Regent Park native Jamal Burger now a globetrotting street photographer, with advice on how to succeed

on stage interview
Jamal Burger AKA Jayscale speaking to Centennial Journalism students Giorgio Lee, Tiara Chuktan and Yvano Antonio, March 27, 2017. (Toronto Observer Staff photo)

On a day before his next adventure to India, one of Toronto’s top photographers came by Centennial College to shed a little light on what it’s like building a brand as an entrepreneur.

Jamal Burger, better known as Jayscale, is most famous for his captivating cityscape photographs from the tops of Toronto’s high rises.

Since blowing up on online in 2015, Burger has proven himself to be more than just an Instagrammer. He’s moved onto bigger things and doesn’t plan on stopping.

Burger’s following on Instagram is massive, over 200,000 and counting, but he says it doesn’t bother him. In fact, he doesn’t even keep the app on his phone. He said he admits that having such an extensive following helps build his brand but said he refuses to let it get to him.

“I delete the app… I don’t see anything,” Burger told the journalism students during an interview at the East York campus March 27, 2017. “I don’t feel like it’s a lot of attention… I try to put myself in a bigger pool. If I were to let that get to me or think about it too much it would blow my head up.”

Burger was a kinesiology student at the University of Toronto before he took up photography. He said student life was different than that of an entrepreneur’s and that the switch to entrepreneurship was difficult at first but totally worth it.

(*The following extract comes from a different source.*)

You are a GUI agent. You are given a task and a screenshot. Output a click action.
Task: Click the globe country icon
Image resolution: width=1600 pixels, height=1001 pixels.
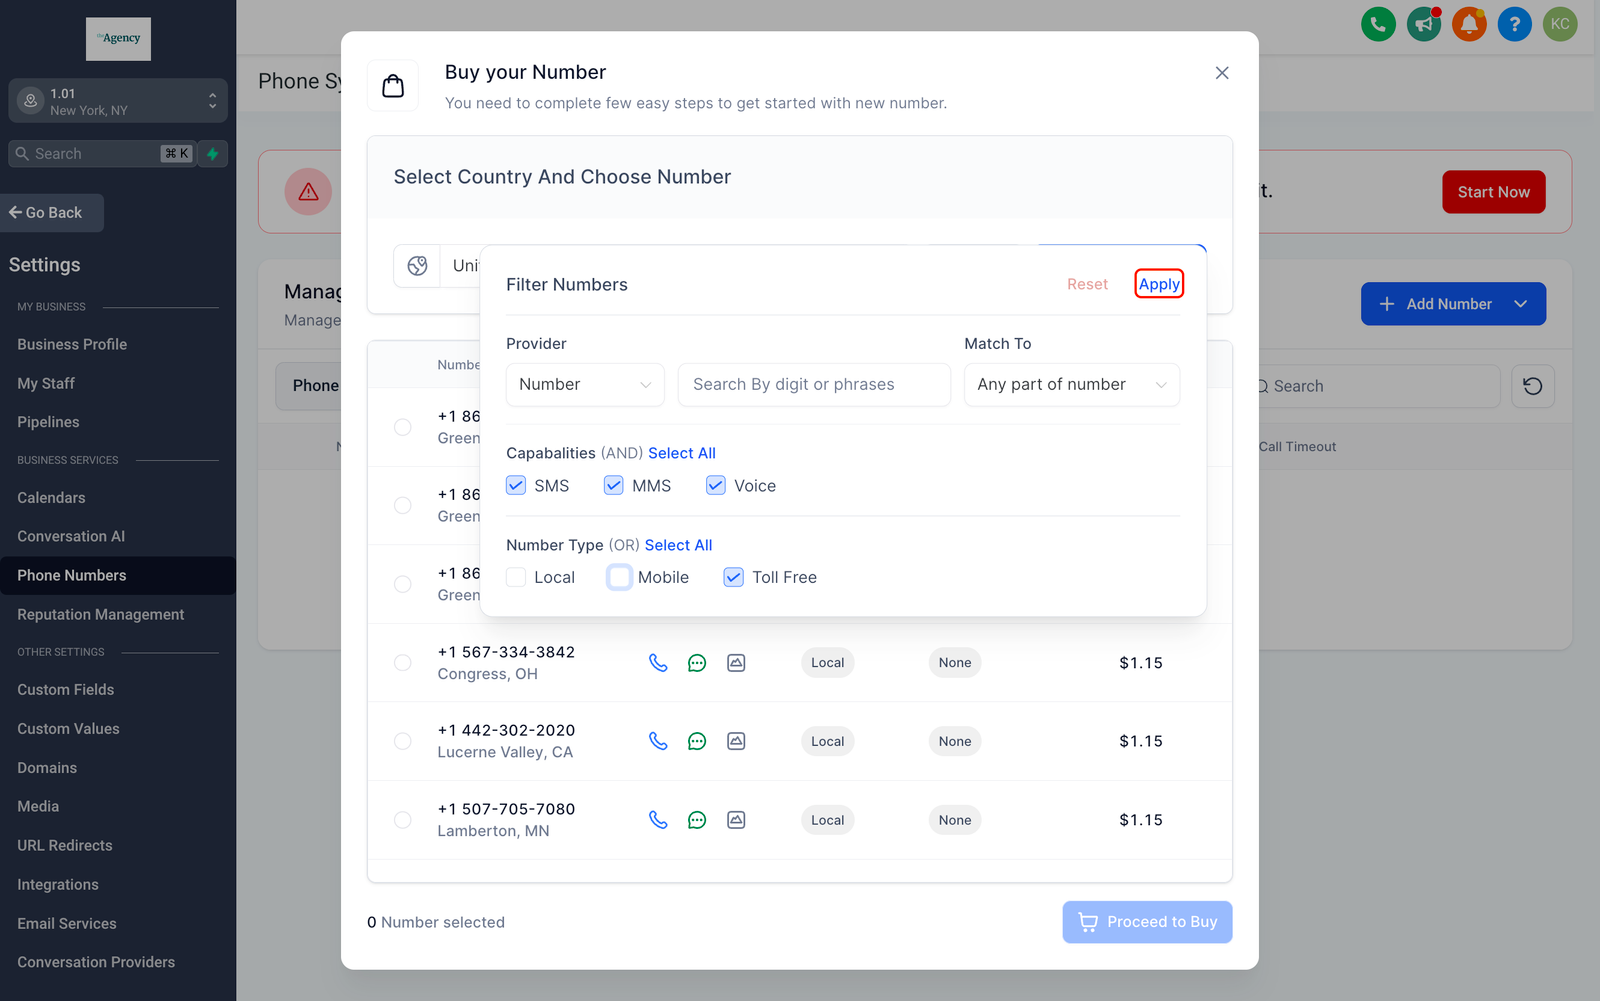[417, 266]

“Being a student you’re given the work; when you’re independent no one’s giving you anything, you have to figure out what it is you need to work on,” he said.

Now that his photography has taken him around the world he said he’s motivated to stay consistent.

“Once you figure it out you keep working at it and give it 100 per cent everyday. “

When goal setting, Burger said consistency is key but it’s important to take risks.

“It’s the times where you take risks that you learn the most,” he said.

He also said it’s just as important to think big and think long term.

“Ask yourself what your purpose is and what you want to do and what your life looks like 20 years from now,” Burger said.

Now a few years removed from school and with his career flourishing, Burger plans to use his talents to uplift the next generation of young people, including those in the public housing complex where he grew up.

“My purpose is to teach kids that grew up similar to me that you don’t have to try to becoming a basketball player, or a rapper or a drug dealer to take care of your family,” Burger said.  “I do think that the biggest thing is figuring out what you hope your purpose is in life and what you want to do. Think about ways you can accomplish that, whether it’s being a big leader in front of a bunch of people, or a more local leader genuine leader where you can really have an impact.”